The House of Representatives is supposed to be the place where the majority rules by majority vote, where the power of a state is roughly equivalent to its population. It’s supposed to be a contrast to the Senate, which is laden with protection against the unruly mob. That’s where a minority can filibuster a bill to death, where a single member can put a “hold” on an appointment, where the body gives equal votes to the least and most populous of states. That’s where even a party with 58 or 59 votes can find its legislative hopes dashed by the need for 60 on virtually every bill.
So what happened Tuesday in “the people’s house?”
Members who constitute less than 5 percent of the chamber, and less than 10 percent of the Republican caucus, brought the House to a standstill.
Kevin McCarthy, who is increasingly coming to resemble Charlie Brown on the pitcher’s mound, managed to win 85 percent of the House GOP vote last November. That’s a pretty impressive demonstration of the conference’s sentiment. But because the GOP majority in the House is so thin, only five defectors out of 222 were needed to throw a cloud over McCarthy’s selection as speaker. Conservative hard-liners then made a series of demands — which McCarthy was largely inclined to meet — that would cede even more power to an ever-smaller cohort. (One of those demands would have given a single member the power to call a vote for the removal of the speaker — the very power that helped drive previous speakers into retirement.)
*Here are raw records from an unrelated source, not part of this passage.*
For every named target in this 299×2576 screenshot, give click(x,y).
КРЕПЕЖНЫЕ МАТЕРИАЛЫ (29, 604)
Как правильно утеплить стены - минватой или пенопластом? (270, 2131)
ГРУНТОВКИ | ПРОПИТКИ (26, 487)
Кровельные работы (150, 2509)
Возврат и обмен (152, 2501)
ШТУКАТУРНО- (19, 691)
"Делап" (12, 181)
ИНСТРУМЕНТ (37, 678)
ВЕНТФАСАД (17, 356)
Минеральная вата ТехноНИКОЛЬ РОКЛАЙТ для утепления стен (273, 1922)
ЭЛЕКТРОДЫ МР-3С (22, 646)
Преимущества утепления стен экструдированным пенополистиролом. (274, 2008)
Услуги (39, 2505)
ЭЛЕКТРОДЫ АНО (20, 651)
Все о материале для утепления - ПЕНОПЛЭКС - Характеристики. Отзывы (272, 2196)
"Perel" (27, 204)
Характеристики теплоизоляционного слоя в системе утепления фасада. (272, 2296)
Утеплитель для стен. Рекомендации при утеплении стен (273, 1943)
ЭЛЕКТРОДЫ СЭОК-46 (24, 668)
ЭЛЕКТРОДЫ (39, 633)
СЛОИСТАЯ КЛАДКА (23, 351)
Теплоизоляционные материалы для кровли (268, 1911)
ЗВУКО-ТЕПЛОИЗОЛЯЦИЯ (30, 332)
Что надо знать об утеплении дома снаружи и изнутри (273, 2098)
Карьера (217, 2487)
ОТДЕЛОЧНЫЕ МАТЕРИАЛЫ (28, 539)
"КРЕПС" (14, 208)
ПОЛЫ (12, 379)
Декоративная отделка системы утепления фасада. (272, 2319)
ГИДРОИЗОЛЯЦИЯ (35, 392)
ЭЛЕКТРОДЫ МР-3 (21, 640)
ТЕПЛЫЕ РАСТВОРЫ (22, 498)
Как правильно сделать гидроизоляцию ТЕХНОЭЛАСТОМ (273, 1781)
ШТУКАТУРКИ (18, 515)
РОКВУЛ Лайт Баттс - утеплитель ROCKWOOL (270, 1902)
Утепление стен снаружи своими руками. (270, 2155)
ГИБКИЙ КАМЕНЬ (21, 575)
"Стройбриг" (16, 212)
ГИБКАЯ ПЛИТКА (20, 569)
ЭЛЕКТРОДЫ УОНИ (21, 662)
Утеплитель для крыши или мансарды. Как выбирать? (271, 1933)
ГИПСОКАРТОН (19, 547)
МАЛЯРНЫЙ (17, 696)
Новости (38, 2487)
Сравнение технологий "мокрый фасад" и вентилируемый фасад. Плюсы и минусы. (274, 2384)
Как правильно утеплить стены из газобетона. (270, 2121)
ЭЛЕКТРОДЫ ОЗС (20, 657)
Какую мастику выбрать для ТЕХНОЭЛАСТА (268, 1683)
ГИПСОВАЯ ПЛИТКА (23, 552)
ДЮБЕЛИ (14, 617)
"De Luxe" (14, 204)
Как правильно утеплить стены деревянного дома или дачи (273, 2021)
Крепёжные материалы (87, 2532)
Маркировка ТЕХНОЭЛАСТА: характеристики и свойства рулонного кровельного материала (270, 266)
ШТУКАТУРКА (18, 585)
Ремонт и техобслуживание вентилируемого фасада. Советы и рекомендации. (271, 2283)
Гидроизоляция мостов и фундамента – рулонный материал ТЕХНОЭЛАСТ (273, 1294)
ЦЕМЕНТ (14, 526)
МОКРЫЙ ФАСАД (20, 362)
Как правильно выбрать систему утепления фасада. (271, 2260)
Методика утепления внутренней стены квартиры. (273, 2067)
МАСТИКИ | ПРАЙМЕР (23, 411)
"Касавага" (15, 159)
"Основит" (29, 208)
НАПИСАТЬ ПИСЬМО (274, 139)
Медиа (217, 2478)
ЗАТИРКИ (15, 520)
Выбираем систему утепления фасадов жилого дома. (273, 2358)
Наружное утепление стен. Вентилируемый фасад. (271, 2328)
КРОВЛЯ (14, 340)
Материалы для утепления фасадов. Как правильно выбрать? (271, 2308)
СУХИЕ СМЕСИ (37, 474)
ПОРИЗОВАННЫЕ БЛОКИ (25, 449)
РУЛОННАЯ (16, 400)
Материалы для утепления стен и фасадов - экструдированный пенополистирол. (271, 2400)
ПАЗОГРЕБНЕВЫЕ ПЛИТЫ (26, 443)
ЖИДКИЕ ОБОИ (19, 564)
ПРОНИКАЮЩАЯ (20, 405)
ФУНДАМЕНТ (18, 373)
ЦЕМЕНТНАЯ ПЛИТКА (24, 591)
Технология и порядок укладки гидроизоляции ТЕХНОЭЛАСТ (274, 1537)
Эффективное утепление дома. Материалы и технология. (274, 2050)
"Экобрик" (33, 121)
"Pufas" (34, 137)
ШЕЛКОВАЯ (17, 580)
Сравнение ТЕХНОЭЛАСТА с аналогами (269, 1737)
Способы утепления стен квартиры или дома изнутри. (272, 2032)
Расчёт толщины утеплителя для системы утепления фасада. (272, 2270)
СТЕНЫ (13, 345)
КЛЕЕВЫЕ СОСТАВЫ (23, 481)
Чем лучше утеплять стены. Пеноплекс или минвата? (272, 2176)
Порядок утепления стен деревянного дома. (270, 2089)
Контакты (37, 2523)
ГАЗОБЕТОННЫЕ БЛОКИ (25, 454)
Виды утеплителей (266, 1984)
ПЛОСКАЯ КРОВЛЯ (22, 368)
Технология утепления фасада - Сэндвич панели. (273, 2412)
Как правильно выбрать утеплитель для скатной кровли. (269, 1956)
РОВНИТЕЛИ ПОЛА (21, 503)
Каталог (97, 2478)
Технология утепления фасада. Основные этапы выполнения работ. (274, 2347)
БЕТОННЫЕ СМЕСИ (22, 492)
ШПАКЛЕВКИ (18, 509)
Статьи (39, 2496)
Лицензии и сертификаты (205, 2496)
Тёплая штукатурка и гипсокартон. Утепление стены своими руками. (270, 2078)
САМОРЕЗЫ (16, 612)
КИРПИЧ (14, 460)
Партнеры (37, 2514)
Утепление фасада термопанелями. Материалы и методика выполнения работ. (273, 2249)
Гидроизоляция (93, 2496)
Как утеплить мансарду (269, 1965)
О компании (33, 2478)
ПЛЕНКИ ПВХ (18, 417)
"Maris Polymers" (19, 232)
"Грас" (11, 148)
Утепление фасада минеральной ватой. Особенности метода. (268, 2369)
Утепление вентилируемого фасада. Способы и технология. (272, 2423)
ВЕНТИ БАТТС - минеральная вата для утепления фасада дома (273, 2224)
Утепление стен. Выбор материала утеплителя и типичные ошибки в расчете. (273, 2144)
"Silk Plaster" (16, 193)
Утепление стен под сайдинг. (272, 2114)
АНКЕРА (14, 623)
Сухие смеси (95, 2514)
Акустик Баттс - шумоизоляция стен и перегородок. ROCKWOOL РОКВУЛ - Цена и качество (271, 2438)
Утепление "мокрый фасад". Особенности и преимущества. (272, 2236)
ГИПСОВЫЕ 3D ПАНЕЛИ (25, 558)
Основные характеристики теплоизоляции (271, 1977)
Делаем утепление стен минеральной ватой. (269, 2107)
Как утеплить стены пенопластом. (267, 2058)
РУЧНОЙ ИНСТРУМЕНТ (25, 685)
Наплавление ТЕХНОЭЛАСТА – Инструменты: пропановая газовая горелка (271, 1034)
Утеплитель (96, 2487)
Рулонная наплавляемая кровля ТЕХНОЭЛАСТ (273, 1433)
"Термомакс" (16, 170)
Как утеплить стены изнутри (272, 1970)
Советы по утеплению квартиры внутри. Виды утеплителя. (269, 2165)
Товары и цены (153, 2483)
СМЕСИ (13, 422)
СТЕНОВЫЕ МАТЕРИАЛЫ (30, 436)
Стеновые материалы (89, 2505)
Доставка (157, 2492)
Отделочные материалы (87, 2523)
Did it matter that the great majority of House Republicans did not embrace these demands? Did it matter that the overwhelming majority of them wanted to hand McCarthy the speaker’s gavel? No. With the determination of a hostage-taker, this little band of willful men and women managed to leverage their 5 percent of the vote into at least temporarily paralyzing Congress.
Well, maybe this is not all that surprising. One of the striking aspects of our current politics is the growing disdain of some in the Republican universe for the whole idea that majorities get to govern.
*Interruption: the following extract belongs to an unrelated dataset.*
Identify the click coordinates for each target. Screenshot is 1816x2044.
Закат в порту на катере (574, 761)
For instance, you might think that Republicans are concerned about their inability to win the presidential popular vote. Once upon a time, they won it more often than they lost; from 1952-1988, the GOP won it seven out of ten times. Since then, they have won it once, and lost it seven times. True, that is not how presidents are elected, but rather than trying to broaden their share of the vote, Republicans prefer to talk about “voter integrity,” and raise questions about those voters in Atlanta, Philadelphia, Detroit. One top Wisconsin GOPer even said that if you don’t count Milwaukee or Madison, Republicans would win every statewide contest. Behind these “voter integrity” proposals is the unspoken conviction that “the wrong people” are voting.
Among some thinkers on the right, there is substantial support for the idea of an “independent state legislature,” with power to draw the lines, set the rules (and perhaps even cast the vote) for elections, that cannot be challenged by courts, or even voters who want independent redistricting commissions. It’s a notion that may be too much even for the aggressive conservative super-majority on the Supreme Court, though it’s too early to tell exactly how the court will rule on the issue.
We don’t know yet whether the current smash up in the House will cause an aggrieved majority of House Republicans to finally say “enough” to the rebels, who are surely eager to cause more mayhem after this episode. Could they be denied committee assignments? Is it possible that a different minority — the ever-shrinking band of genuinely moderate Republicans — will join the Democrats to elect a speaker of their own? (It’s unlikely, of course, and the lesson of what happened to pro-impeachment House Republicans does not suggest a happy ending for this tactic).
What we do know is that we are being taught another lesson in just how fragile majorities — and our very system of governance — can be, especially if they are challenged by a minority shrewd enough and committed enough to attack their vulnerabilities.